On the first day of the week we came together to break bread. Paul
spoke to the people and … kept on talking until midnight.
Jesus’ resurrection was so central for the early believers that many decided to come together to celebrate their risen Lord on the first day of each week.
Why Sunday instead of Saturday, the Sabbath? Because it was the on first day of the week that Jesus rose from the dead (see Mark 16:2). What day could possibly be more suited to worship and celebration than the day Jesus was raised?
Sunday quickly became known as the “Lord’s Day.” And the New Testament clearly shows that soon after Jesus’ resurrection the believers began setting aside Sunday as a day of special celebration. In today’s reading, for instance, we learn how the church came together on the first day of the week to break bread and listen to Paul preach. Similarly, in 1 Corinthians 16:2, we’re told it was the first day of the week when believers were asked to bring their money offerings to the Lord.
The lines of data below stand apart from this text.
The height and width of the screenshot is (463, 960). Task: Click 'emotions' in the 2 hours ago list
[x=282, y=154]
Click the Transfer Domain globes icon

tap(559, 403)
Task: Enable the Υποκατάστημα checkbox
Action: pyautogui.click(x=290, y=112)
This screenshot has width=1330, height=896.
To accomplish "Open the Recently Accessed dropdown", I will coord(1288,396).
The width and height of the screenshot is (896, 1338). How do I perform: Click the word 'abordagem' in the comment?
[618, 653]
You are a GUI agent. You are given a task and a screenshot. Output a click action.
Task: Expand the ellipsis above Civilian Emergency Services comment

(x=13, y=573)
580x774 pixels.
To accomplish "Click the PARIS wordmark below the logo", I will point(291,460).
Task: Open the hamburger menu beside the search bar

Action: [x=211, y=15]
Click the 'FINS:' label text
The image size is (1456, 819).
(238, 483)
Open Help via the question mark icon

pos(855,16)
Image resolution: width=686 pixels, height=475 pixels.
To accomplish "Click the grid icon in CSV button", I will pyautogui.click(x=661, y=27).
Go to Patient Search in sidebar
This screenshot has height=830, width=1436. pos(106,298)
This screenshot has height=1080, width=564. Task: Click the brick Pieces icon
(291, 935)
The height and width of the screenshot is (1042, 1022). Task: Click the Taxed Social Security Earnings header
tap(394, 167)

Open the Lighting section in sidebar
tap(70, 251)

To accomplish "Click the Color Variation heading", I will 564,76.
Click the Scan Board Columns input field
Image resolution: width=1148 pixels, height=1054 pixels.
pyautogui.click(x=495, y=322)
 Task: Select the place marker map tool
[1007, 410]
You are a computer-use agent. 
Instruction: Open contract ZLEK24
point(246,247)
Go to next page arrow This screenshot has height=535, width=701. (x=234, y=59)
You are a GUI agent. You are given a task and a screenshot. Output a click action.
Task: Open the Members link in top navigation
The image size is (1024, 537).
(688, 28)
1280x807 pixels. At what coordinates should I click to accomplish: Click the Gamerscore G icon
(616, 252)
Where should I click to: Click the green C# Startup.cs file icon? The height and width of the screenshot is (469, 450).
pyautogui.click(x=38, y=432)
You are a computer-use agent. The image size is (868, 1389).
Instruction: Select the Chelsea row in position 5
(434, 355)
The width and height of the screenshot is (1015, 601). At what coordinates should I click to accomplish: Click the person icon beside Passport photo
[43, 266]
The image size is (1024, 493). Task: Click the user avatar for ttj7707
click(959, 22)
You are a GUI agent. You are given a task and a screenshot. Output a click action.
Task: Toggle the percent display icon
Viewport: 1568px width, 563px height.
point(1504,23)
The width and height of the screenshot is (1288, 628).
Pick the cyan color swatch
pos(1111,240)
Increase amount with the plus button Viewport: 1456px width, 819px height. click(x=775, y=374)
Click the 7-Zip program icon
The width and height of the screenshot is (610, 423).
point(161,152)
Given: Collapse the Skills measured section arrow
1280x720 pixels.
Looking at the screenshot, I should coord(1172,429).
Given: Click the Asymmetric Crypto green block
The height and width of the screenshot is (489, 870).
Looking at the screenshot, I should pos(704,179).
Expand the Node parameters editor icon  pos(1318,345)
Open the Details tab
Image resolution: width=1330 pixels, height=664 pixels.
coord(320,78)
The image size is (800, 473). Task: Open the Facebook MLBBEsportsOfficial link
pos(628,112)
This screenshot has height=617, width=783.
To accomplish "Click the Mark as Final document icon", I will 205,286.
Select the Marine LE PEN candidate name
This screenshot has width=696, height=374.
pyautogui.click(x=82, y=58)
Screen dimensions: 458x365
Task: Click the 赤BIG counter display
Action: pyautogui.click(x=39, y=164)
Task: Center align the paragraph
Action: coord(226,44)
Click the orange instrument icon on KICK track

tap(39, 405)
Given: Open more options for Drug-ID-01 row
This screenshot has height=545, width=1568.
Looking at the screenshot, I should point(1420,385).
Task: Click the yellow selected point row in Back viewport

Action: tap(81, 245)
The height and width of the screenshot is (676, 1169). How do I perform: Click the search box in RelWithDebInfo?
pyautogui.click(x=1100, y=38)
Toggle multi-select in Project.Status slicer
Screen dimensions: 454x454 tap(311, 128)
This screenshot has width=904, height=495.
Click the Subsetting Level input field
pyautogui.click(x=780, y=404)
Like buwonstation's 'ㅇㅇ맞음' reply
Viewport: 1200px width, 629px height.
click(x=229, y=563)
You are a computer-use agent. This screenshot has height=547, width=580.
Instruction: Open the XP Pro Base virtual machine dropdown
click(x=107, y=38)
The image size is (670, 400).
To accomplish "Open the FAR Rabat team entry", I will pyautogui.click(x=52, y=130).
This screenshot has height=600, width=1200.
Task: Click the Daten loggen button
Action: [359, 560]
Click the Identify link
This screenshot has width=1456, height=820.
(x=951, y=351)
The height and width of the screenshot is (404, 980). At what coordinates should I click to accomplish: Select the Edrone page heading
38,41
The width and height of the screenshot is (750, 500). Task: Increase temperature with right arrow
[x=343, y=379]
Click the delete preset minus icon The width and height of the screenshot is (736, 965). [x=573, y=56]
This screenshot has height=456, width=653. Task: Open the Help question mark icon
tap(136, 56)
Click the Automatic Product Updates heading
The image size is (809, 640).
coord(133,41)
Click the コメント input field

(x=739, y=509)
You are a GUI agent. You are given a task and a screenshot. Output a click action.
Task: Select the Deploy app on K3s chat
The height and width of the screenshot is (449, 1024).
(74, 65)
For the church still today, Sunday is most often recognized as the day of gathering, the day of worship, the day of celebration, and the day of feasting.
A significant way to practice the Sabbath discipline of rejoicing is by gathering with fellow believers each Lord’s Day to rejoice in Jesus’ resurrection!
Father, as I gather with fellow believers to worship this coming Lord’s Day, help me to rejoice in the tremendous news that Jesus has been raised from the dead and now reigns as Lord of lords! Amen.